APLICA LO LEÍDO.
A: Traduce al inglés esta oración del texto sobre jóvenes y viejos: "Así el mundo aparece dividido en dos mitades netas cuando no irreconciliables: jóvenes y viejos, vivos y muertos, activos y matusas."
B: Retoma el texto sobre jóvenes y viejos a partir de su última oración y continúalo con un párrafo breve.

TEXTO DEL EJERCICIO.
+-------+
Aparte de la edad, diferencia evidente, ¿qué será aquello que separa a un joven agricultor de un campesino añejo, a un canoso doctor de un abogado joven? Se dirá: una actitud ante la vida, el dolor, la muerte o la cosecha, tal vez su modo de entender la vida, aprovecharla, darle algún sentido si tal cosa se halla a nuestro alcance todavía. Así el mundo aparece dividido en dos mitades netas cuando no irreconciliables: jóvenes y viejos, vivos y muertos, activos y matusas. Parece como si la menos favorecida de esta dicotomía al uso hubiera nacido anciana ya, vestida de todas sus armas embotadas, del interior de una cabeza colosal como Minerva, fría, madura y decadente. Debe tratarse de un retorno a aquella búsqueda afanosa de la fuente de la perenne juventud de un siglo en que morían a temprana edad los elegidos, cuando no amados, de los dioses.
+-------+
Entradas de datos almacenados.

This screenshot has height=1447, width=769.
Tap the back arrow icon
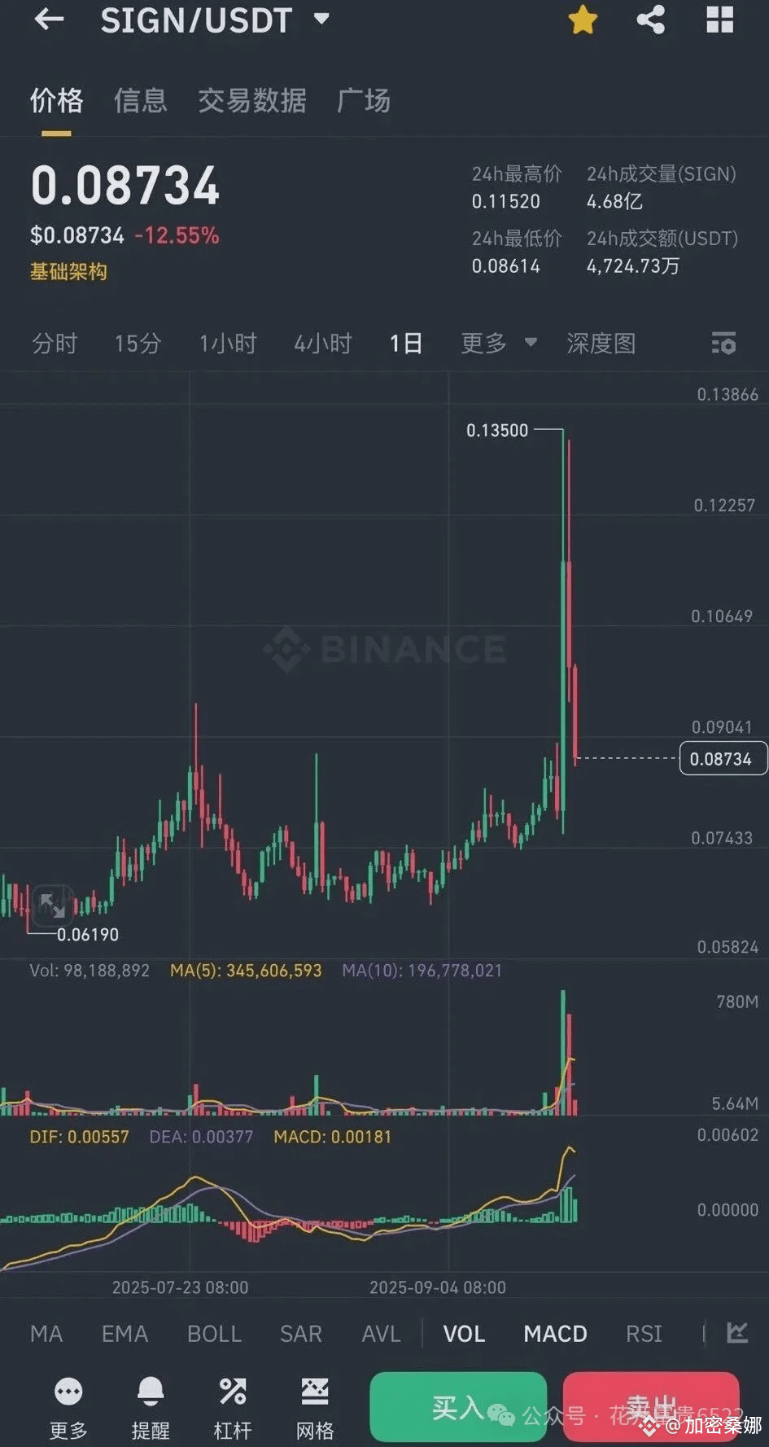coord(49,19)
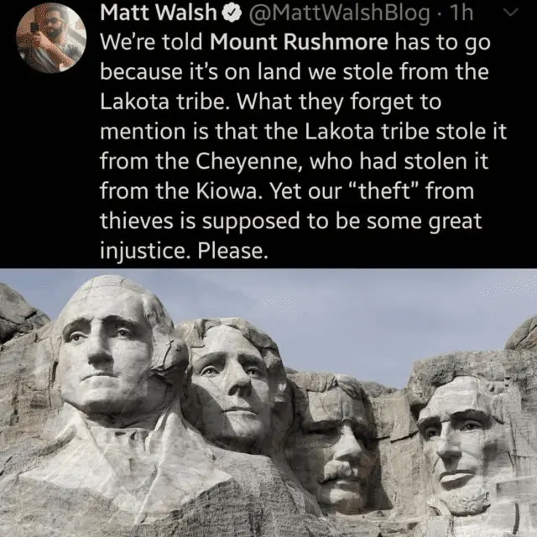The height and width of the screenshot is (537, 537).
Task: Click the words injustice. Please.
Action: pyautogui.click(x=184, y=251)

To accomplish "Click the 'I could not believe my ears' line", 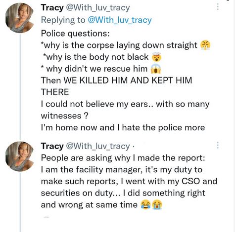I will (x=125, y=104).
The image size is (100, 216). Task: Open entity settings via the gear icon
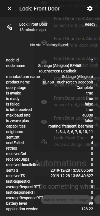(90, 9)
+-------+
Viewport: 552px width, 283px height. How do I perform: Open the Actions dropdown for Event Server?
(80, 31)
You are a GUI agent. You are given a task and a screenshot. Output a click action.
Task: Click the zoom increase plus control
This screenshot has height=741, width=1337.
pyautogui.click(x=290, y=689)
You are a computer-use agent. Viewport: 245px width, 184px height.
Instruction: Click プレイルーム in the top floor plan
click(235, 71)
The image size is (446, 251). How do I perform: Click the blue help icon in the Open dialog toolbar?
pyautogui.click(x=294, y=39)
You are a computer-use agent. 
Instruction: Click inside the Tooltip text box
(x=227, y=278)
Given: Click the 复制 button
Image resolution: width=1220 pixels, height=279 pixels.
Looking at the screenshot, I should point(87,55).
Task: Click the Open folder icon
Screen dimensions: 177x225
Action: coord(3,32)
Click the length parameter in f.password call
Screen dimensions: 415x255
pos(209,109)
+-------+
LISTA DE RESPUESTAS.
A: Thus the world appears divided into two clear-cut, if not irreconcilable, halves: young and old, living and dead, active and old fogies.

B:
Tal sucedió con Garcilaso, quebrado por la muerte en su momento justo, no malogrado, como tanto se dice, así Jorge Manrique ante los muros de Garcimuñoz o el doncel de Sigüenza frente a los de Granada por haber reunido en las pugnas de entonces la carrera de las letras y las armas. Bien es verdad que los tres gozaron de rango preeminente según su casa o linaje. De los otros, de los de a pie, del pueblo llano, ¿qué se hizo? Sus justas y torneos fueron de hiel y pan, sus paramentos y brocados, de hambre rancia y miseria secular. Seguramente murieron también jóvenes, sin alcanzar tampoco esa dorada edad cantada por Cervantes.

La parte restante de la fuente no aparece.